Lightstep Notebooks is an extension of the Change Intelligence analysis engine that ServiceNow already makes available within an observability platform it acquired in 2021.
Included with Lightstep Notebooks are a set of ad hoc charts that include access to heat maps and time-series data with trace exemplars using the database at the core of the Lightstep observability platform.
An instantly generated investigative path also makes it simpler to identify the root cause of any issue, and each instance of Lightstep Notebooks can be shared with other members of the IT organization via an embedded link. Finally, 100% of trace data can be retained for up to three days.
Sigelman said the ability to share Notebooks via embedded links will also help bridge the divide between DevOps and IT service management (ITSM) teams that often need to collaborate to resolve an IT issue.
Naturally, the level of collaboration between those teams tends to vary widely by organization.

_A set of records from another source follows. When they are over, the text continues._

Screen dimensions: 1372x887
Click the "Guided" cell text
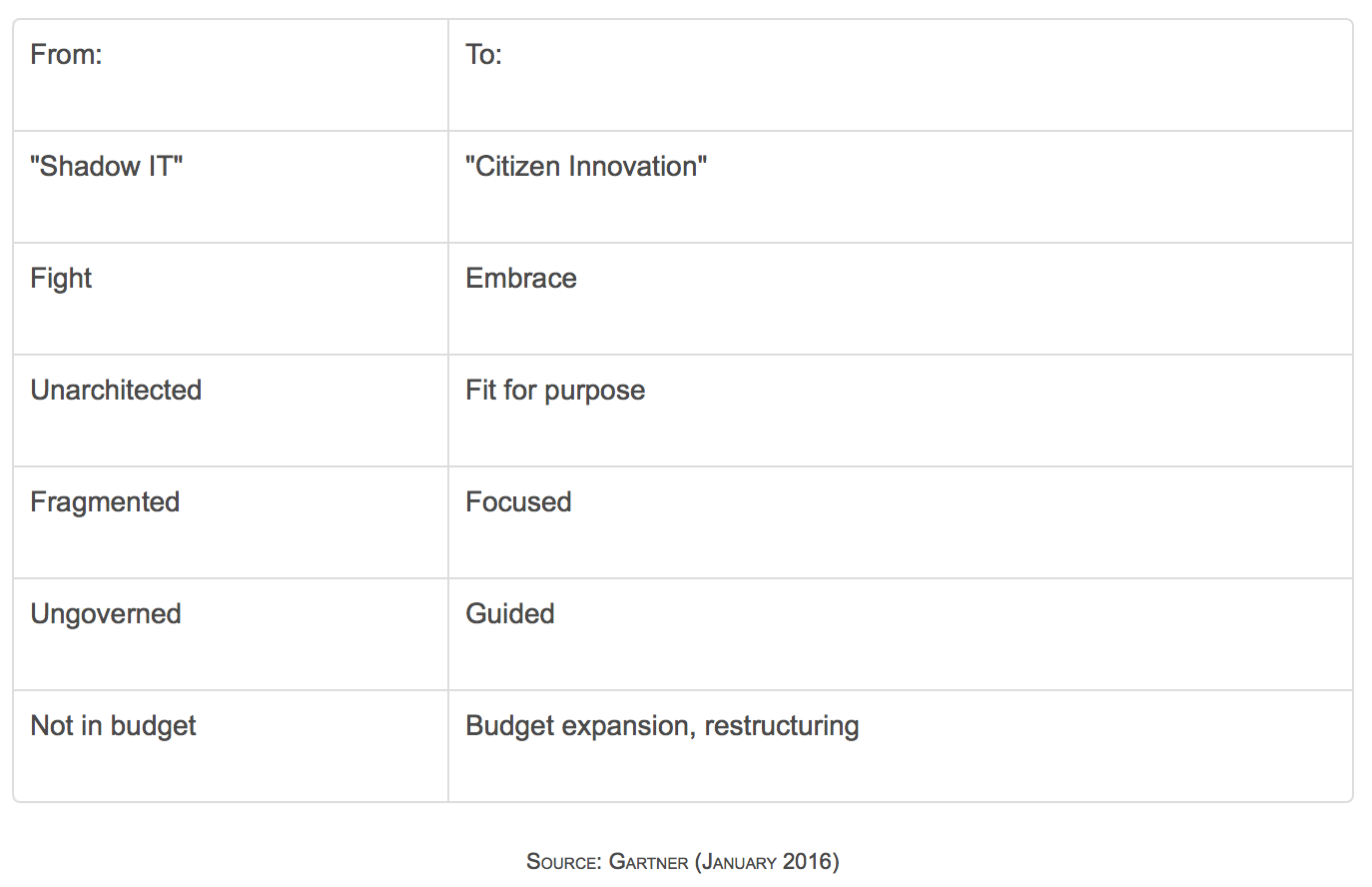510,614
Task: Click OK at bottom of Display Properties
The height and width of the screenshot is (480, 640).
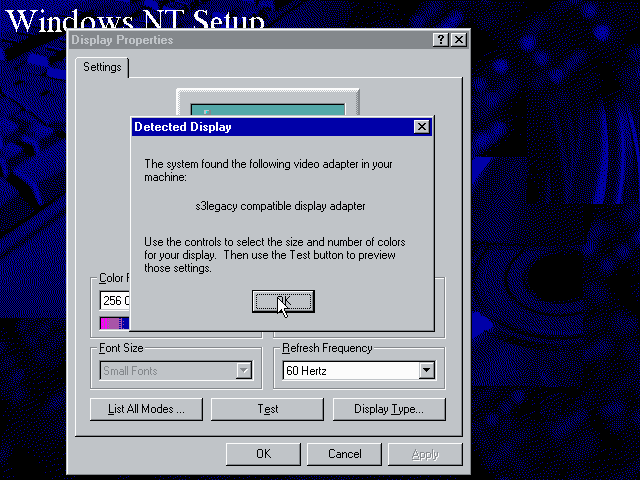Action: 263,454
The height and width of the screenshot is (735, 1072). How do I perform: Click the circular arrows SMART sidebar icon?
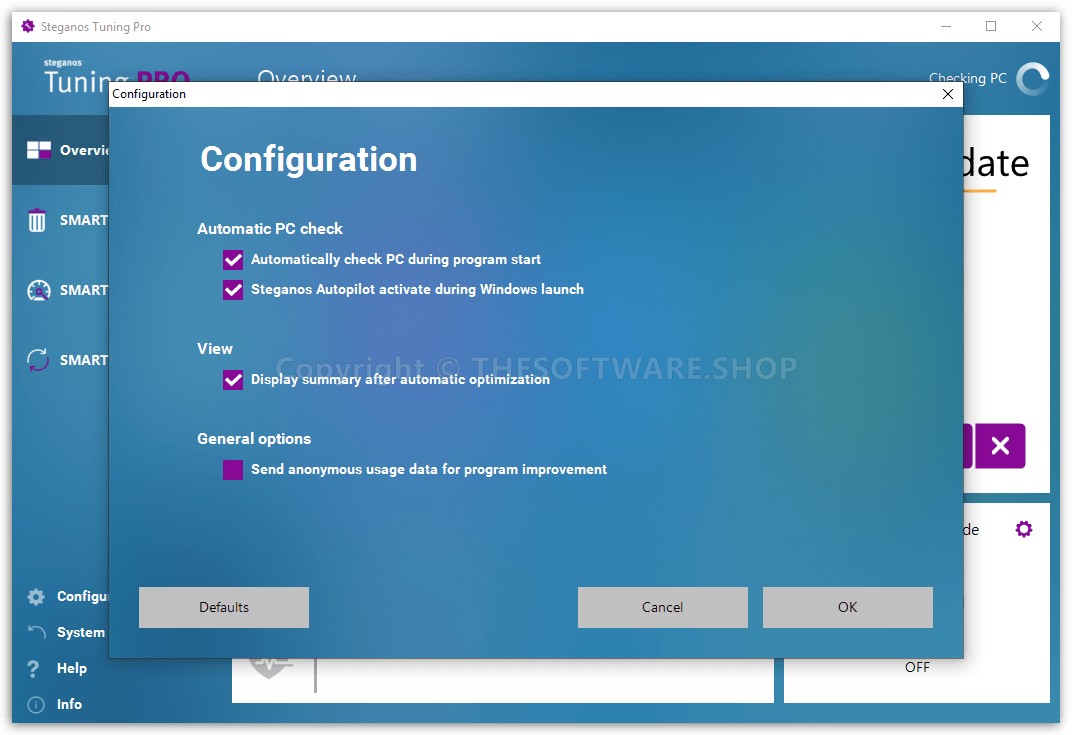38,360

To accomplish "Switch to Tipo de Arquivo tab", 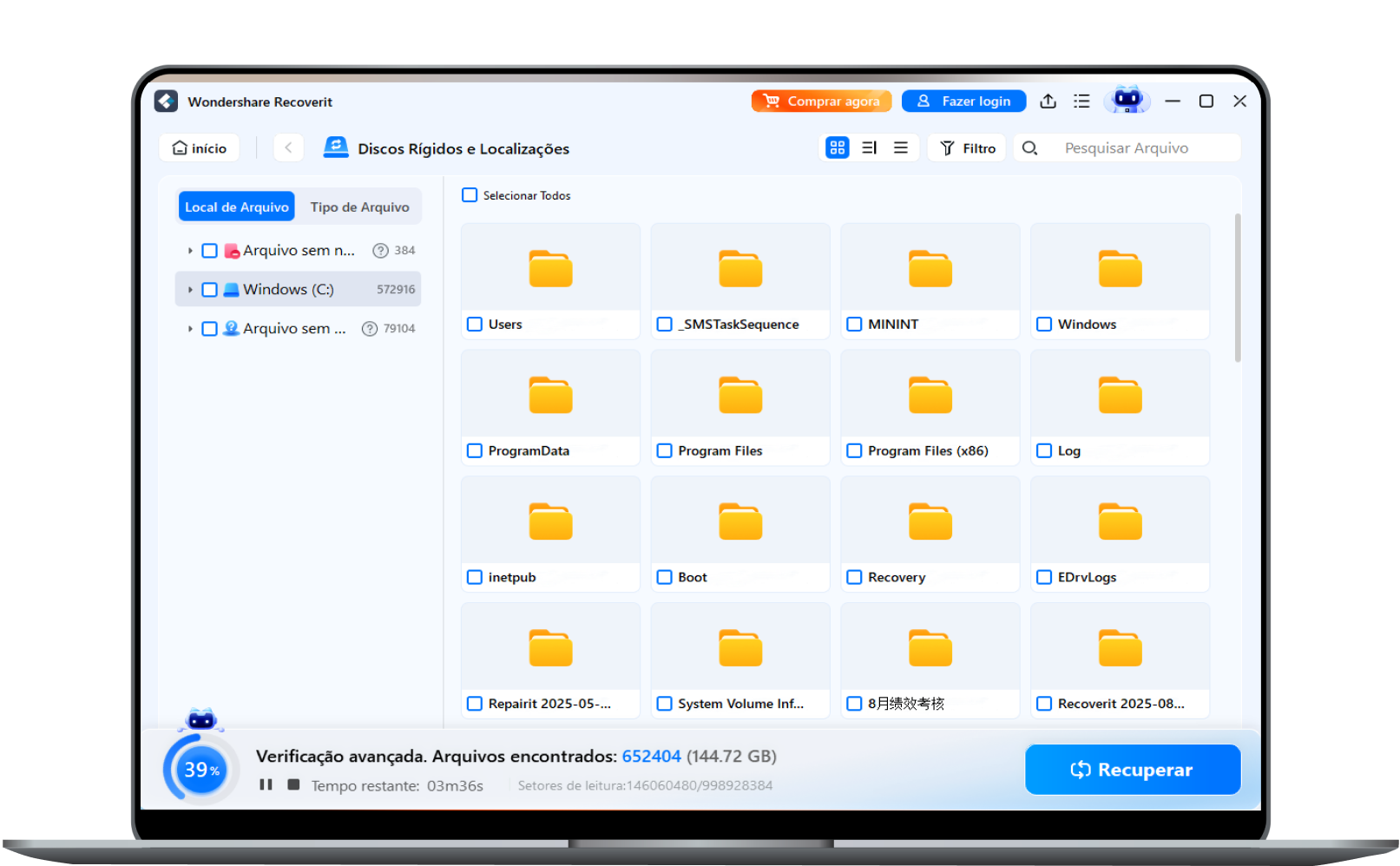I will (359, 207).
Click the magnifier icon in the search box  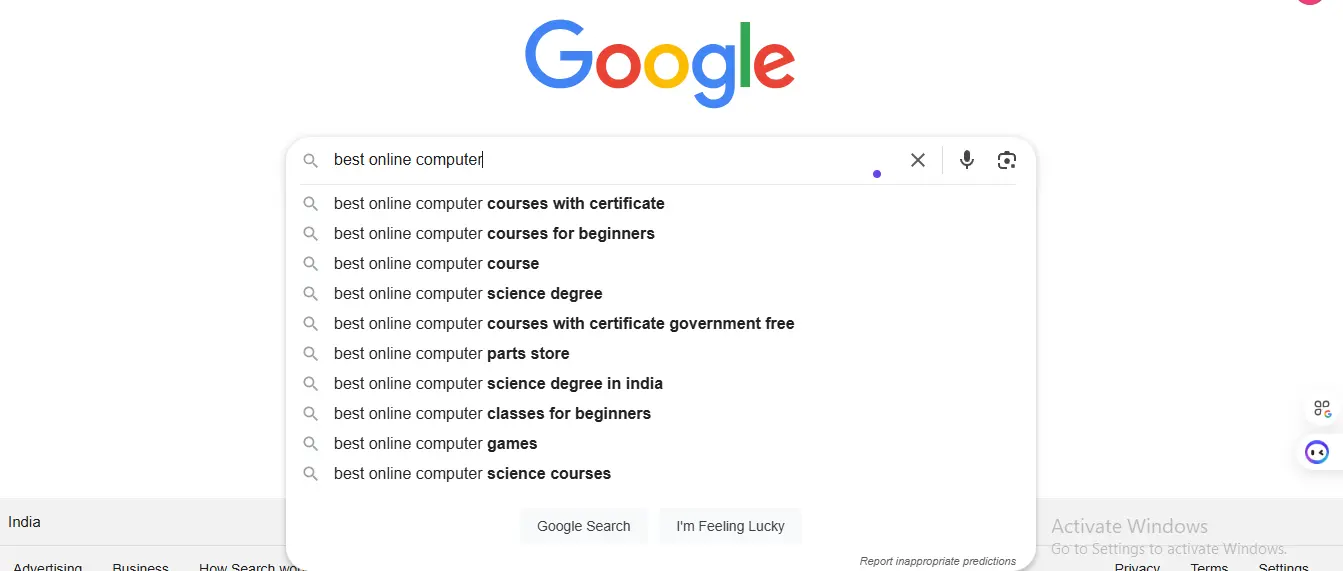311,160
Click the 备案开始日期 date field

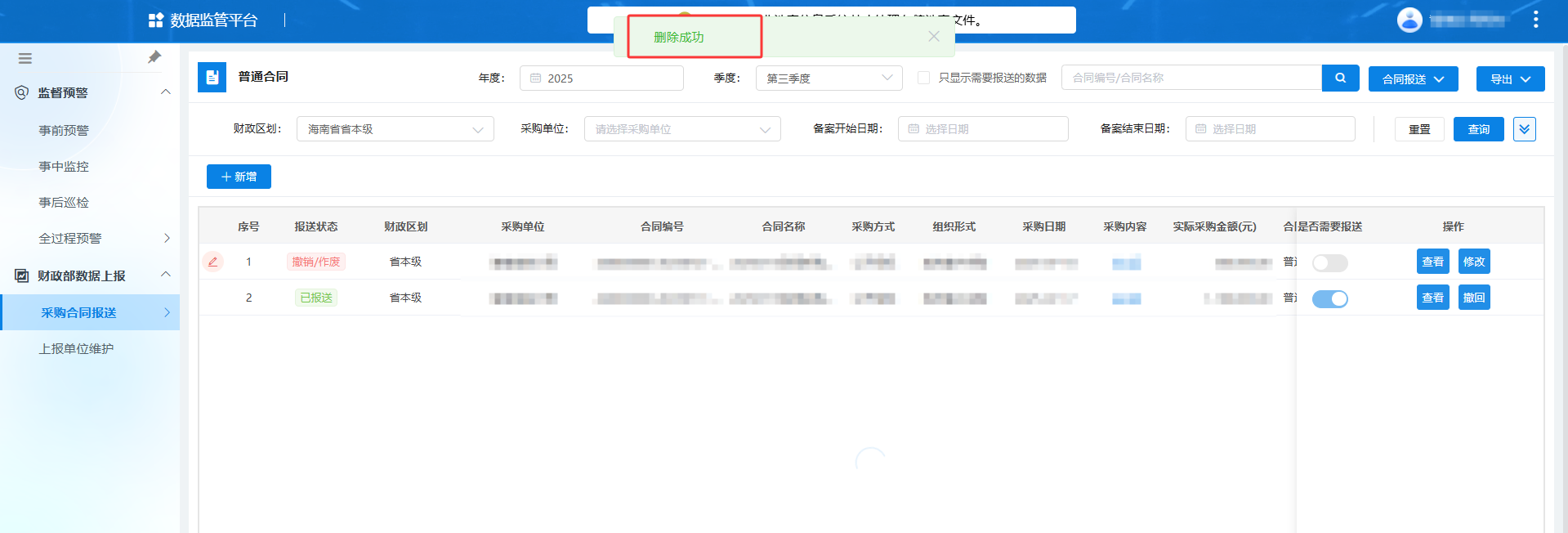982,129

However, as DevOps best practices are more widely embraced, the number of organizations that are trying to achieve that goal continues to steadily increase. Earlier this year, ServiceNow added an incident response offering to orchestrate on-call escalation, group alerts and provide analytics in further pursuit of that goal.
Observability platforms aggregate the collection of logs, metrics and traces in a way that makes it possible for DevOps teams to query that data. The goal is to make it easier for DevOps teams to both identify the root cause of an IT issue and pinpoint any anomalies that might disrupt an application environment. The goal is to eliminate the need to convene a “war room” meeting that requires IT teams to suffer through the painstaking process of elimination to identify the root cause of an issue.
Of course, before an IT environment can be observed, it needs to be instrumented. Thanks to advances in the form of open source agent software being advanced via the OpenTelemetry project managed under the auspices of the Cloud Native Computing Foundation (CNCF), it’s becoming less costly to instrument IT environments. That’s especially critical at a time when more DevOps teams are deploying microservices-based applications that are more complex to manage than legacy monolithic applications. While generally more resilient, the dependencies that exist between the microservices that make up an application can be difficult to identify without the aid of an observability platform.
As a core DevOps tenet, the need for observability and instrumentation has always been apparent. The challenge has been finding the best way to achieve that at an acceptable cost, Fortunately, there is now no shortage of observability platforms. The only remaining issue is to determine which one best fits within the construct of the organization’s defined DevOps workflow.